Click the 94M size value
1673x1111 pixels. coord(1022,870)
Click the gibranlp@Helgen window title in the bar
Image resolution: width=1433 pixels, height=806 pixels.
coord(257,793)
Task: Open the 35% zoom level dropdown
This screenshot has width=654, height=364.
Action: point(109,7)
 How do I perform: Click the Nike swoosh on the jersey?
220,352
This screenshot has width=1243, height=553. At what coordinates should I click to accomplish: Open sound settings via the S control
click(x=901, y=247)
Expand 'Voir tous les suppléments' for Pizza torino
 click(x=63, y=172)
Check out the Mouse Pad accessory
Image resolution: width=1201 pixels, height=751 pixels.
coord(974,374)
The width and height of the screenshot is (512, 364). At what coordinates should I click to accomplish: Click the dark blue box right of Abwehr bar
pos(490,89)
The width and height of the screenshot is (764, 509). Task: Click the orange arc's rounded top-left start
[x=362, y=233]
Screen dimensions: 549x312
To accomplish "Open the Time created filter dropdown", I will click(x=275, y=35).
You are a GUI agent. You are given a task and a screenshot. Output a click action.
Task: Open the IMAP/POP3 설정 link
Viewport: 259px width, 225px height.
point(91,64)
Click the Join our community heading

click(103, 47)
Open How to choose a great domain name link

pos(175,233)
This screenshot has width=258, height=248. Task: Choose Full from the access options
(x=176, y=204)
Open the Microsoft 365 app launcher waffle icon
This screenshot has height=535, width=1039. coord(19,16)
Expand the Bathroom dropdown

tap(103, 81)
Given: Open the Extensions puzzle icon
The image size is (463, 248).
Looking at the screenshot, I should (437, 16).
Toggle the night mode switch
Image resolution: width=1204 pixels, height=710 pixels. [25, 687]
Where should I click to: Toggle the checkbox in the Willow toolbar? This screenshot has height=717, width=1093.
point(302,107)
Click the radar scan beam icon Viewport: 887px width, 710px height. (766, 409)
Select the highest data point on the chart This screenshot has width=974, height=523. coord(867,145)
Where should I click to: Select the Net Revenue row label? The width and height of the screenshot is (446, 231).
______
◆ EXERCISE ◆
Reproduce the data above with every instance of "Viewport" replaced by "Display", leaving everything else unchanged.

◆ FULL OUTPUT ◆
Click the 94M size value
1673x1111 pixels. coord(1022,870)
Click the gibranlp@Helgen window title in the bar
Image resolution: width=1433 pixels, height=806 pixels.
coord(257,793)
Task: Open the 35% zoom level dropdown
This screenshot has width=654, height=364.
Action: point(109,7)
 How do I perform: Click the Nike swoosh on the jersey?
220,352
This screenshot has width=1243, height=553. At what coordinates should I click to accomplish: Open sound settings via the S control
click(x=901, y=247)
Expand 'Voir tous les suppléments' for Pizza torino
 click(x=63, y=172)
Check out the Mouse Pad accessory
Image resolution: width=1201 pixels, height=751 pixels.
coord(974,374)
The width and height of the screenshot is (512, 364). At what coordinates should I click to accomplish: Click the dark blue box right of Abwehr bar
pos(490,89)
The width and height of the screenshot is (764, 509). Task: Click the orange arc's rounded top-left start
[x=362, y=233]
Screen dimensions: 549x312
To accomplish "Open the Time created filter dropdown", I will click(x=275, y=35).
You are a GUI agent. You are given a task and a screenshot. Output a click action.
Task: Open the IMAP/POP3 설정 link
Display: 259px width, 225px height.
point(91,64)
Click the Join our community heading

click(103, 47)
Open How to choose a great domain name link

pos(175,233)
This screenshot has width=258, height=248. Task: Choose Full from the access options
(x=176, y=204)
Open the Microsoft 365 app launcher waffle icon
This screenshot has height=535, width=1039. coord(19,16)
Expand the Bathroom dropdown

tap(103, 81)
Given: Open the Extensions puzzle icon
The image size is (463, 248).
Looking at the screenshot, I should (437, 16).
Toggle the night mode switch
Image resolution: width=1204 pixels, height=710 pixels. [25, 687]
Where should I click to: Toggle the checkbox in the Willow toolbar? This screenshot has height=717, width=1093.
point(302,107)
Click the radar scan beam icon Display: 887px width, 710px height. (766, 409)
Select the highest data point on the chart This screenshot has width=974, height=523. coord(867,145)
Where should I click to: Select the Net Revenue row label? The width and height of the screenshot is (446, 231).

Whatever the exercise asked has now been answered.